#### Exercise prompt:
I would like you to return all of the records exactly as they stand.

#### Given records:
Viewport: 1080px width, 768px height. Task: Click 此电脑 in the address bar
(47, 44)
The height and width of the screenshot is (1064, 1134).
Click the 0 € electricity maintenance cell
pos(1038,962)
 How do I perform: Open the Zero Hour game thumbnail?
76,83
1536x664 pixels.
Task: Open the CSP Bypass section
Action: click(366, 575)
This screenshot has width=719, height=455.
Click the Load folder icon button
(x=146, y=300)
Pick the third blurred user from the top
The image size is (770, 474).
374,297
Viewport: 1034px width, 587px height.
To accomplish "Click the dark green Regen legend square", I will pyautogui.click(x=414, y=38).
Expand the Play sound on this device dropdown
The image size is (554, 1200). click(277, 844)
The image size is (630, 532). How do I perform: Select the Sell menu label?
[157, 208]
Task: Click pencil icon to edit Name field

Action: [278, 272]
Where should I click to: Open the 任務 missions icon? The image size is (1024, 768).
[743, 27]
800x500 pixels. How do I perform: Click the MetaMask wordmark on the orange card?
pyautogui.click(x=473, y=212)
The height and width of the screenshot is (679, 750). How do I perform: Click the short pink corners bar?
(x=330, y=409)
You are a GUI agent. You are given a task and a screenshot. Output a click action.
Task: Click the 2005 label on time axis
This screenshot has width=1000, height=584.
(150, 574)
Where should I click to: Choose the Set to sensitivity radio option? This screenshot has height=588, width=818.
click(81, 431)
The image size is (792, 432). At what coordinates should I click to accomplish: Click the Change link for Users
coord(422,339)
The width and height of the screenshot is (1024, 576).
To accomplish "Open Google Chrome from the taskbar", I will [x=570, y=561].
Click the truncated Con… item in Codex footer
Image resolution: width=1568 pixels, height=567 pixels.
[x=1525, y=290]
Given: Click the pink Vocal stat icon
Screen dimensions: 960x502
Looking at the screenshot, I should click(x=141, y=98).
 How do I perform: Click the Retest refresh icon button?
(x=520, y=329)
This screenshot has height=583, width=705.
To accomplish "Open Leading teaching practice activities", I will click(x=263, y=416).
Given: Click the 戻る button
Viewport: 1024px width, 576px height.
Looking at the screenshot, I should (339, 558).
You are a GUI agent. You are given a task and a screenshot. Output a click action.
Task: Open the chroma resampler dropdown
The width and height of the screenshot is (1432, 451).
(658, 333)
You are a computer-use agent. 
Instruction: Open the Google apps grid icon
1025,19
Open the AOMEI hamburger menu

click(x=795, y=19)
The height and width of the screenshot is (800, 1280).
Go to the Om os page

#### Answer for the task:
Viewport: 1080px width, 768px height. Task: Click 此电脑 in the address bar
(47, 44)
The height and width of the screenshot is (1064, 1134).
Click the 0 € electricity maintenance cell
pos(1038,962)
 How do I perform: Open the Zero Hour game thumbnail?
76,83
1536x664 pixels.
Task: Open the CSP Bypass section
Action: click(366, 575)
This screenshot has width=719, height=455.
Click the Load folder icon button
(x=146, y=300)
Pick the third blurred user from the top
The image size is (770, 474).
374,297
Viewport: 1034px width, 587px height.
To accomplish "Click the dark green Regen legend square", I will pyautogui.click(x=414, y=38).
Expand the Play sound on this device dropdown
The image size is (554, 1200). click(277, 844)
The image size is (630, 532). How do I perform: Select the Sell menu label?
[157, 208]
Task: Click pencil icon to edit Name field

Action: [278, 272]
Where should I click to: Open the 任務 missions icon? The image size is (1024, 768).
[743, 27]
800x500 pixels. How do I perform: Click the MetaMask wordmark on the orange card?
pyautogui.click(x=473, y=212)
The height and width of the screenshot is (679, 750). How do I perform: Click the short pink corners bar?
(x=330, y=409)
You are a GUI agent. You are given a task and a screenshot. Output a click action.
Task: Click the 2005 label on time axis
This screenshot has width=1000, height=584.
(150, 574)
Where should I click to: Choose the Set to sensitivity radio option? This screenshot has height=588, width=818.
click(81, 431)
The image size is (792, 432). At what coordinates should I click to accomplish: Click the Change link for Users
coord(422,339)
The width and height of the screenshot is (1024, 576).
To accomplish "Open Google Chrome from the taskbar", I will [x=570, y=561].
Click the truncated Con… item in Codex footer
Image resolution: width=1568 pixels, height=567 pixels.
[x=1525, y=290]
Given: Click the pink Vocal stat icon
Screen dimensions: 960x502
Looking at the screenshot, I should click(x=141, y=98).
 How do I perform: Click the Retest refresh icon button?
(x=520, y=329)
This screenshot has height=583, width=705.
To accomplish "Open Leading teaching practice activities", I will click(x=263, y=416).
Given: Click the 戻る button
Viewport: 1024px width, 576px height.
Looking at the screenshot, I should (339, 558).
You are a GUI agent. You are given a task and a screenshot. Output a click action.
Task: Open the chroma resampler dropdown
The width and height of the screenshot is (1432, 451).
(658, 333)
You are a computer-use agent. 
Instruction: Open the Google apps grid icon
1025,19
Open the AOMEI hamburger menu

click(x=795, y=19)
The height and width of the screenshot is (800, 1280).
Go to the Om os page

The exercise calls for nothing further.